Engineering customizable bio-adhesives for personalized medical repair

Researchers working with Fuzhong Zhang have genetically engineered a protein-based bio-adhesive with programmable material properties

Shawn Ballard 
Juya Jeon uses tweezers to hold the engineered hydrogel in Fuzhong Zhang’s lab (Photo: Juya Jeon)
Juya Jeon uses tweezers to hold the engineered hydrogel in Fuzhong Zhang’s lab (Photo: Juya Jeon)

Traditional medical adhesives used in surgical applications often have limited bio-absorbability, high toxicity and a lack of customizability, leading to suboptimal surgical outcomes. Recent advances in synthetic biology offer a promising alternative – tailored biocompatible and biodegradable adhesives designed for specific internal biomedical applications, such as in tissue repair and for surgical glues.

Researchers working with Fuzhong Zhang, professor of energy, environmental & chemical engineering in the McKelvey School of Engineering at Washington University in St. Louis, are tackling this challenge with a new class of hydrogels constructed entirely from proteins. Zhang's collaborators include Marcus Foston, associate professor of energy, environmental & chemical engineering; Guy Genin, the Harold and Kathleen Faught Professor of Mechanical Engineering; and Mohamed A. Zayed, associate professor of surgery and radiology. Their programmable design allows precise control over mechanical and adhesive properties, addressing the limitations of synthetic bio-glues. The research was published Dec. 1 in ACS Applied Materials & Interfaces. 

“This work is one of the first to prove that synthetic biology can be used not only to produce materials but also to understand material sequence-structure-function relationships,” said Juya Jeon, a graduate student in Zhang’s lab and first author of the study. “Our hydrogels are made of artificially designed proteins that have never been created before. These unique proteins give our hydrogels a combination of advantageous properties, including outstanding mechanical and underwater adhesive properties while being bio-absorbable and uniquely fitted to tissue repair/engineering applications.” 

The team’s new material builds on previous studies from Zhang’s lab on underwater adhesives inspired by aquatic mussels and their sticky mussel foot proteins (Mfp). Jeon improved on the earlier work by carefully combining silk-amyloid peptides and Mfp into a silk-amyloid-mussel foot protein (SAM) hydrogel. Acting as a kind of molecular chef, Jeon adjusted the proportions of the two main ingredients to achieve SAM hydrogels that can be finely tuned to display unique combinations of biocompatibility, bio-absorbability, strength, stretchability and underwater adhesion to biological surfaces.

Jeon also explored the intricate relationships between protein sequence and hydrogel properties, which will be crucial to design SAM hydrogels with tailored characteristics for personalized medical repair applications.
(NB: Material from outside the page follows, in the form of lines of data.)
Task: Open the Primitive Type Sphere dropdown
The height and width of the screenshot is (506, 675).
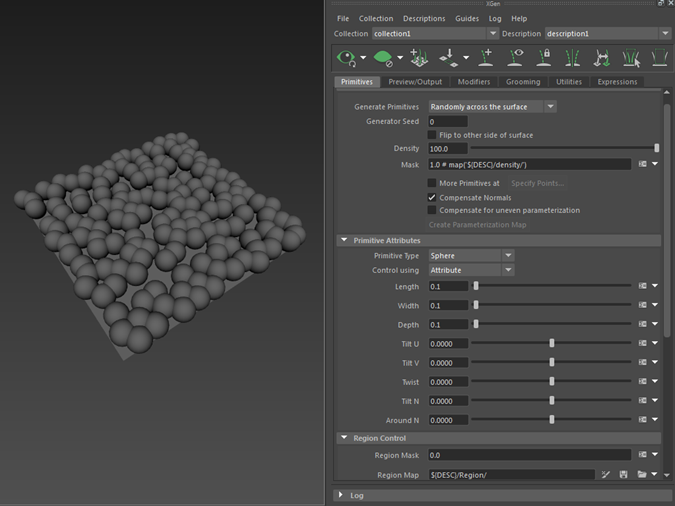Action: (x=470, y=256)
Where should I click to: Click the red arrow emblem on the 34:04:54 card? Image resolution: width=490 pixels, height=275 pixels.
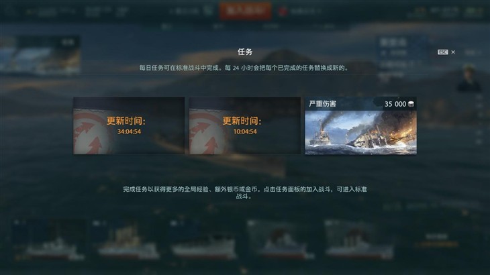tap(93, 133)
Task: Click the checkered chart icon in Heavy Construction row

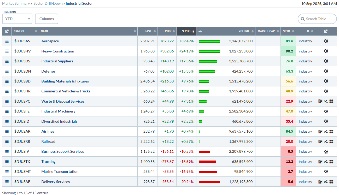Action: coord(326,51)
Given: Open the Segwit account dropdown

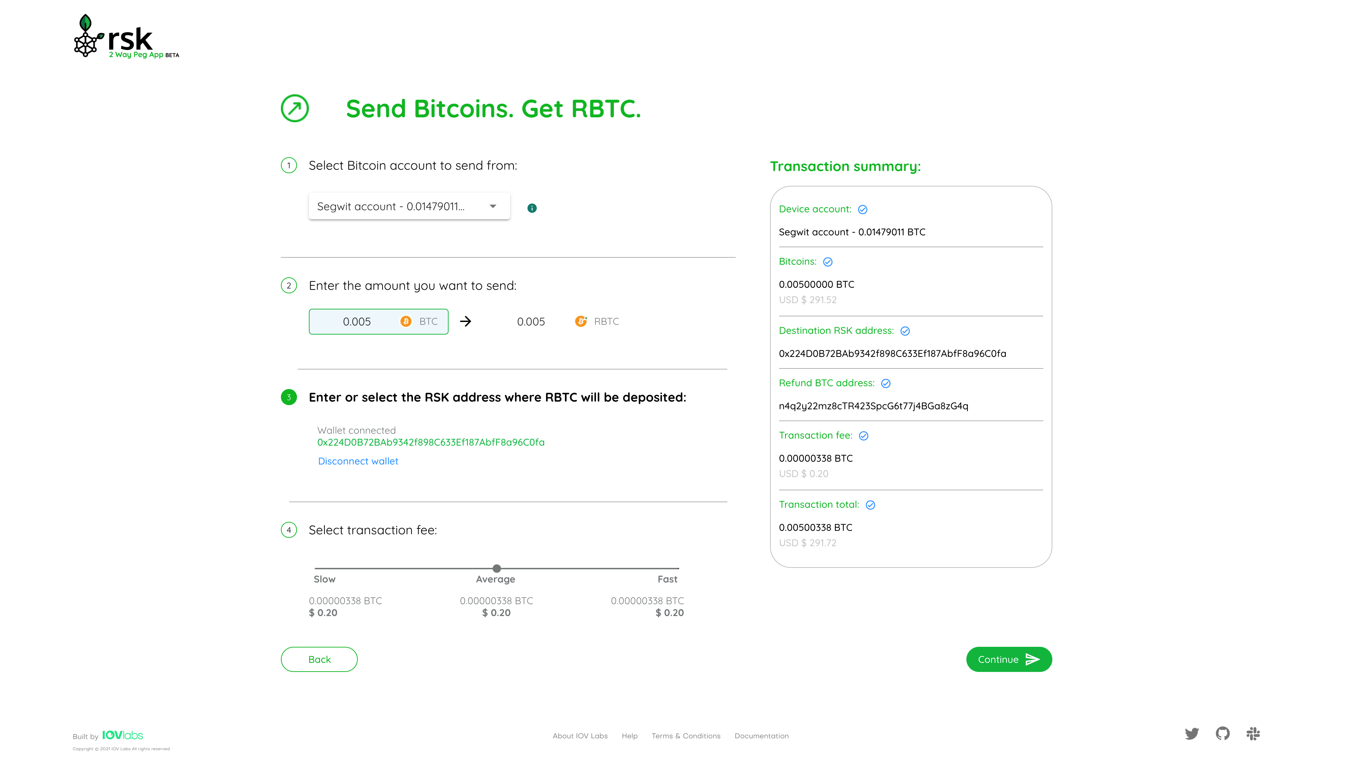Looking at the screenshot, I should (x=409, y=206).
By fabricating SAM hydrogels using varying combinations of silk-amyloid and Mfps, Jeon and Zhang successfully revealed complex relationships between material structure and properties.

They found that an increase in silk-amyloid repeats significantly enhanced cohesive strength and toughness, while extending Mfp length increased surface adhesion but decreased overall strength. One variant of particular interest demonstrated exceptional strength, strain resistance and underwater adhesivity when tested on a preclinical model.

“The sequence-structure-property relationships uncovered in this study provide invaluable insights to guide the future design of protein adhesives with tunable properties, paving the way for customized adhesives tailored to specific applications,” Zhang said. “This study marks a significant leap forward in the pursuit of safer, more effective surgical adhesives, opening doors to a new era of personalized bio-glues for diverse medical needs. It also illustrates how synthetic biology can be used to illuminate complex molecular relationships and manufacture advanced biomaterials.”

Jeon J, Lee KZ, Zhang X, Jaeger J, Kim E, Li J, Belaygorod L, Arif B, Genin G, Foston M, Zayed M, Zhang F. Genetically engineered protein-based bio-adhesives with programmable material properties. ACS Applied Materials & Interfaces, Dec. 1, 2023. DOI:

This work was supported by the Office of Naval Research (N0001419112126) and the National Science Foundation (DMR2105150).

The McKelvey School of Engineering at Washington University in St. Louis promotes independent inquiry and education with an emphasis on scientific excellence, innovation and collaboration without boundaries. McKelvey Engineering has top-ranked research and graduate programs across departments, particularly in biomedical engineering, environmental engineering and computing, and has one of the most selective undergraduate programs in the country. With 165 full-time faculty, 1,420 undergraduate students, 1,614 graduate students and 21,000 living alumni, we are working to solve some of society’s greatest challenges; to prepare students to become leaders and innovate throughout their careers; and to be a catalyst of economic development for the St. Louis region and beyond.